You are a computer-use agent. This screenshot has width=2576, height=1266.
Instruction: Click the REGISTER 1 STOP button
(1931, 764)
---
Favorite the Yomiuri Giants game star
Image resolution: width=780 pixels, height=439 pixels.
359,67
--
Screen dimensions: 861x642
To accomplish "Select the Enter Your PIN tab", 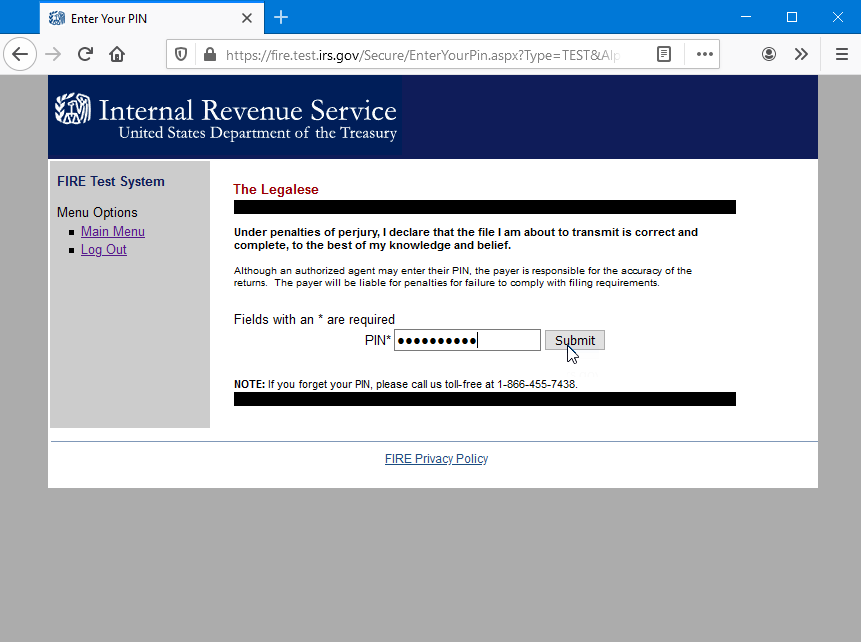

### EXERCISE AIM
From the records above, copy exactly the stretch from the line holding "Screen dimensions: 861x642" through the line holding "the Enter Your", both ends included, without the pictures.

### ANSWER TO THE PROBLEM
Screen dimensions: 861x642
To accomplish "Select the Enter Your PIN tab", 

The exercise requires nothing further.